Annabelle Ewing visited SSE’s Gordonbush wind farm and met Nicki Small, development project manager for SSE Renewables, and Claire McKeown, noise manager, who shared their experiences of working in the energy sector and the opportunities for women in what has traditionally been a male dominated industry.
Nicki told Ms Ewing that she had joined the company in 1996 and her career has been focussed on developing SSE’s renewable energy portfolio.
Nicki joined SSE in 1996 after completing an honours degree in environmental technology. Her career with SSE has included renewable energy price forecasting, wind resource monitoring, business development, project management and, more recently, environmental engineering.
Having been appointed a development project manager in onshore wind development in January 2012, Nicki is responsible for gaining planning consent for a number of SSE’s onshore wind farms.
She said: “It was a pleasure to welcome to the minister to Gordonbush wind farm, guide her around the site and explain my role at SSE.
“I have had a diverse and varied career with SSE and I would encourage more women to consider a career in the energy industry – particularly on our apprenticeship and training programmes.”
Claire has worked with SSE since 2008 and is currently a noise manager within SSE’s wholesale division. She helps develop every phase of a wind farm’s life – from development through to construction and operation.
John Stewart, SSE’s director of HR, said SSE has made a commitment to increasing diversity in the energy industry.

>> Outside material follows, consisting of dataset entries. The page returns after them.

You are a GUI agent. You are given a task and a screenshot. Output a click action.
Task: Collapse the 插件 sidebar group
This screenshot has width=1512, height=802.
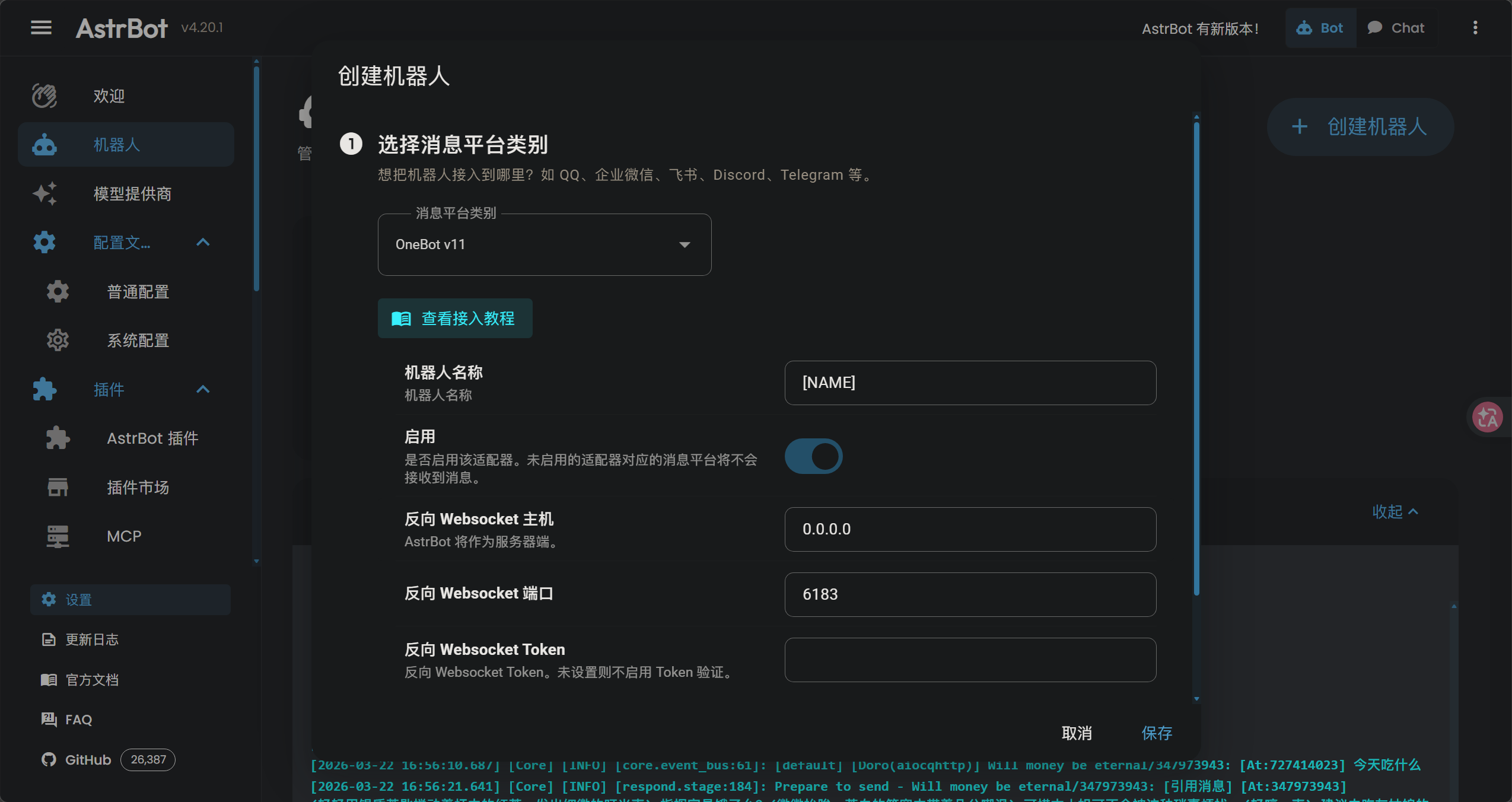[203, 389]
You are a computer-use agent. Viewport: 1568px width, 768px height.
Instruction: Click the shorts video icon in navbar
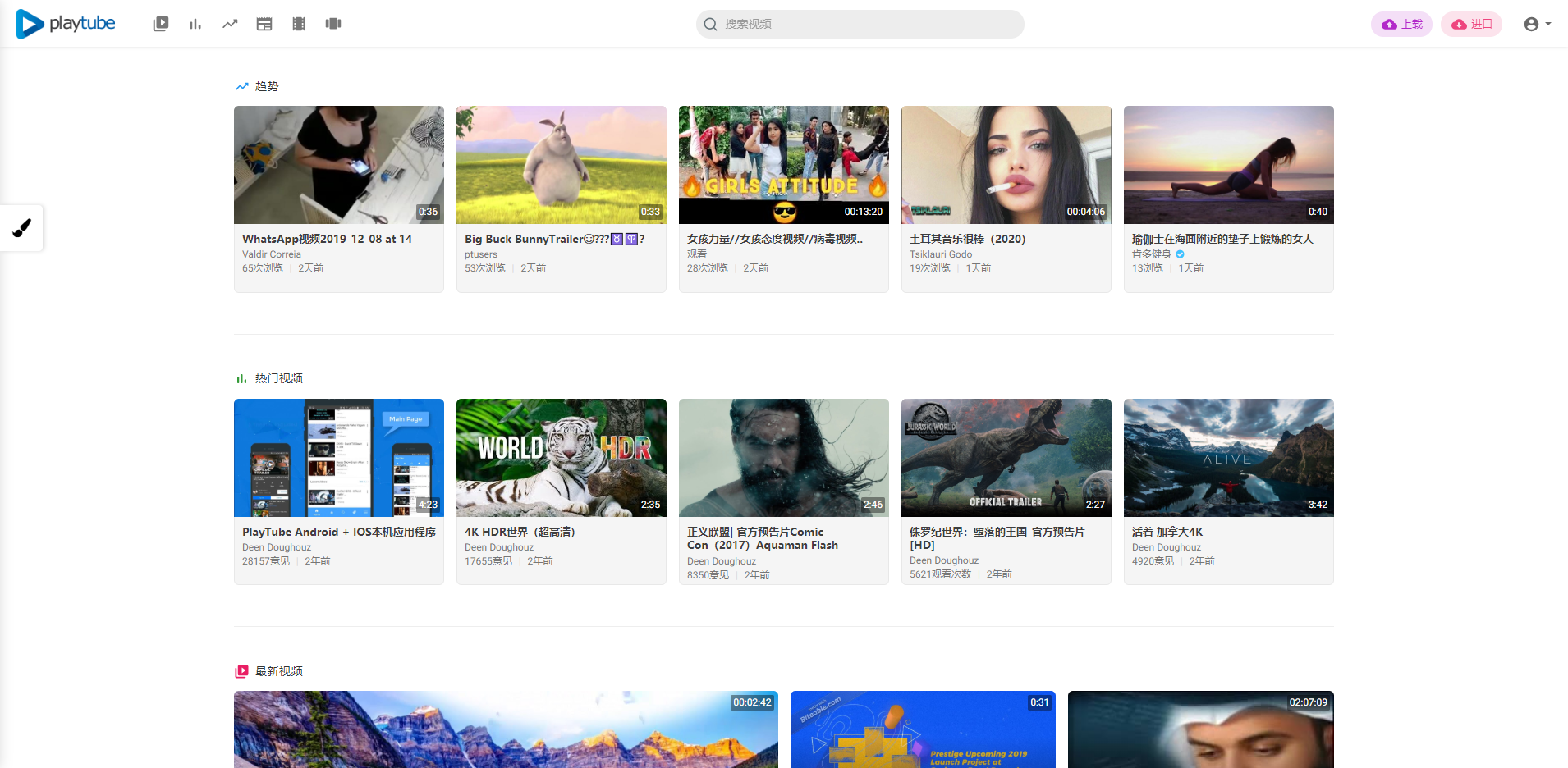(x=333, y=24)
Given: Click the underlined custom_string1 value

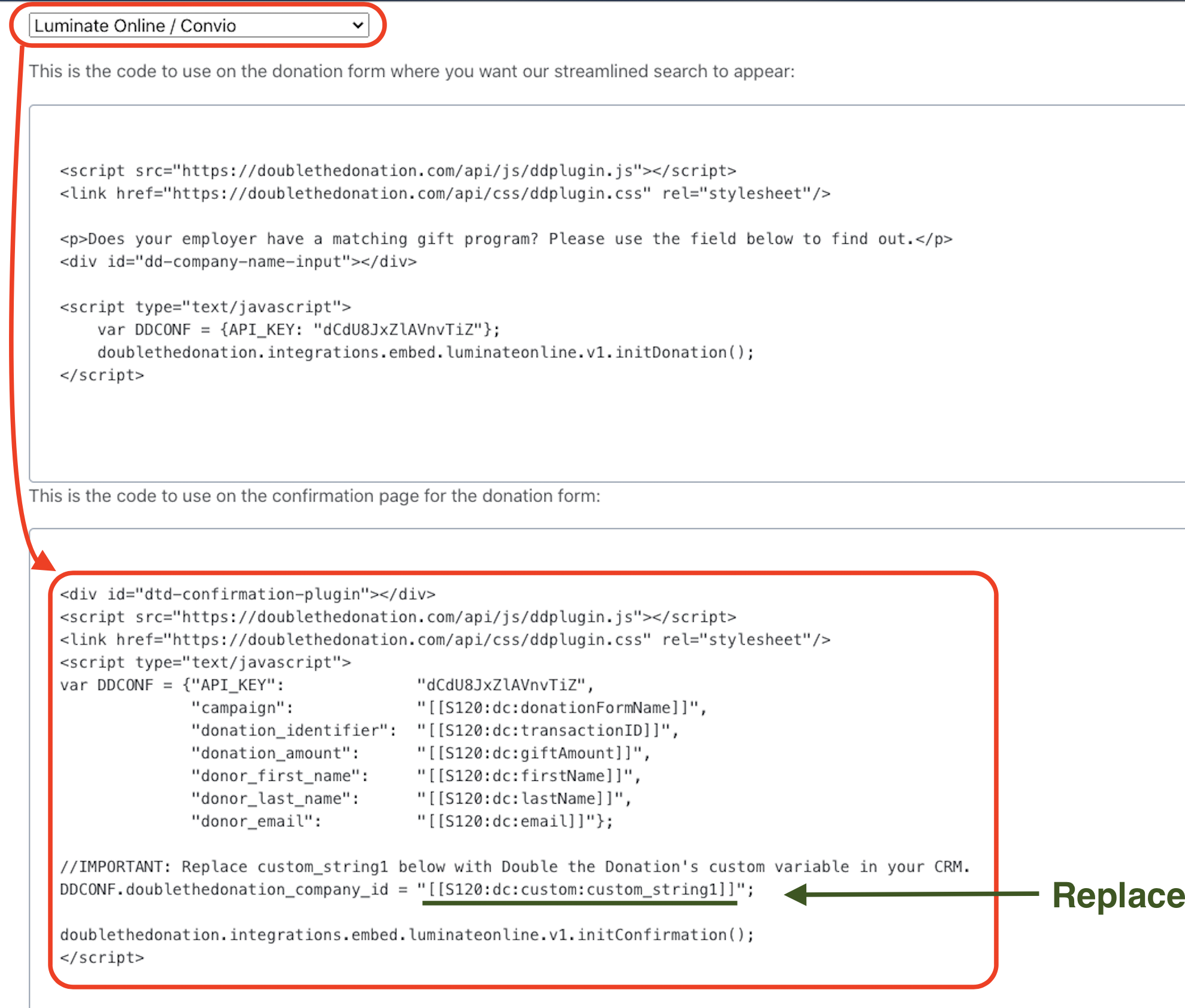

He added: “We’re always looking to attract more female engineers and apprentices so we are delighted to have 10 joining our ranks this year, which is a step in the right direction. We know we have a lot more work to do, but the building blocks are now in place.
“Let’s be totally clear about this – there is no way that anyone out there should think for a moment that engineering is a male orientated career. If that was ever once true, it couldn’t be further from the truth today, but we recognise we have to keep working hard to redress the gender balance.”
Ms Ewing said: “The careers available in science, technology, engineering and maths (STEM) are many and varied, providing incredible opportunities in Scotland and around the world. They are a vital industry stream and underpin our economy which is why it is so important for government and employers to showcase them to young people.
“The spotlight that SSE is shining on this field is a wonderful way of encouraging more women into the field and to celebrate role models like Nicki and Claire.
“It’s also a great opportunity to hear about the different ways into science and engineering roles and the promotion and progression they offer.”